Error responses

Simulating server error responses.

You can respond to the intercepted request with an error response by constructing a valid error Response instance and returning it from the response resolver. This implies using an error status code (4xx/5xx) and optionally providing any custom response payload, such as an error message.

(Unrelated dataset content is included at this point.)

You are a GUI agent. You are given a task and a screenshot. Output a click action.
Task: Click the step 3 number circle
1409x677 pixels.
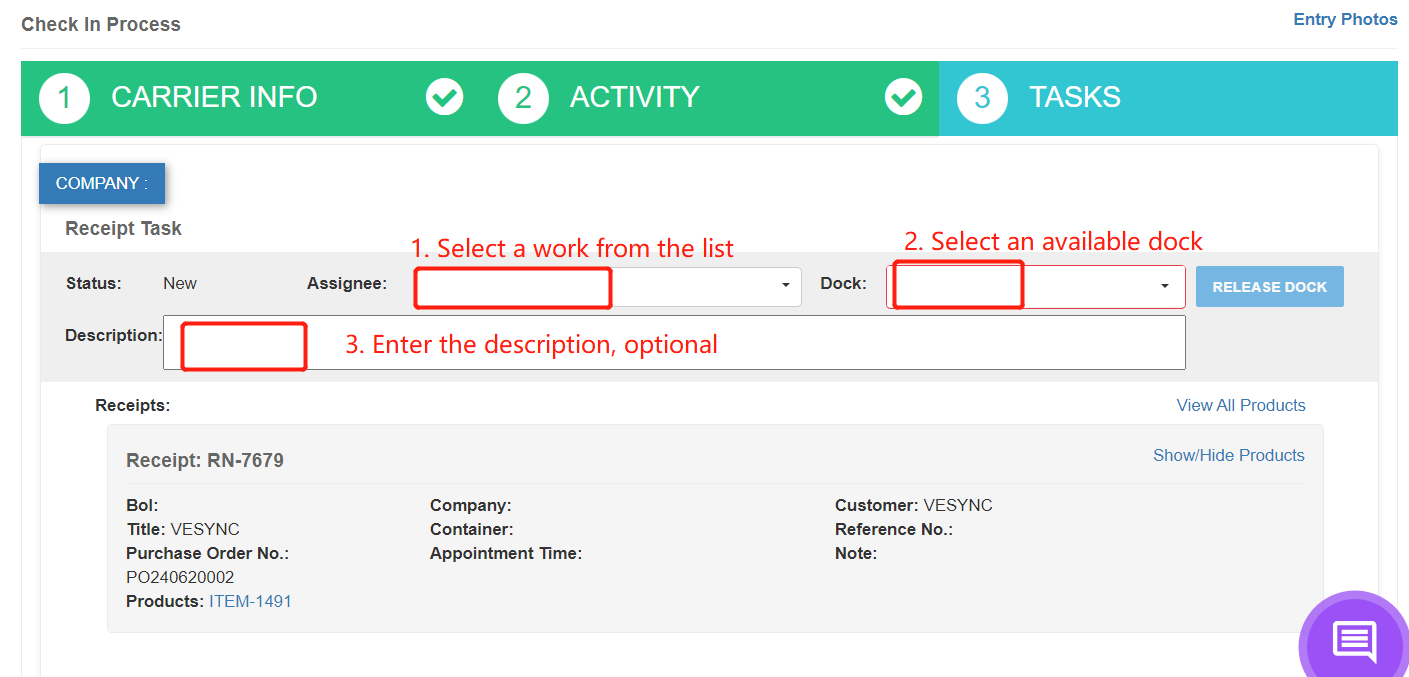tap(982, 98)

http.get<{ id: string }>('/books/:id', ({ params }) => {
  if (params.id === 'abc-123') {
    return new HttpResponse(null, { status: 404 })
  }
 
  return HttpResponse.json({
    id: params.id,
    title: 'The Lord of the Rings',
  })
})

Type safety

Type safety of your error responses depends on how you define them. When using shorthands that infer the expected response body type, like HttpResponse.text() and HttpResponse.json(), error responses will remain type-safe:

http.get<never, never { id: string } | { error: message }>('/resource', ({ request }) => {
  if (!request.headers.has('authorization')) {
    return HttpResponse.json(
      { error: 'Unauthorized' },
      { status: 401 }
    )
  }
 
  return HttpResponse.json({
    id: 'abc-123',
  })
})

Using the plain Response instance ignores any response body types because its bodyInit type cannot be narrowed—it’s always either null, string, or ReadableStream. Use this to your advantage for error responses without a body.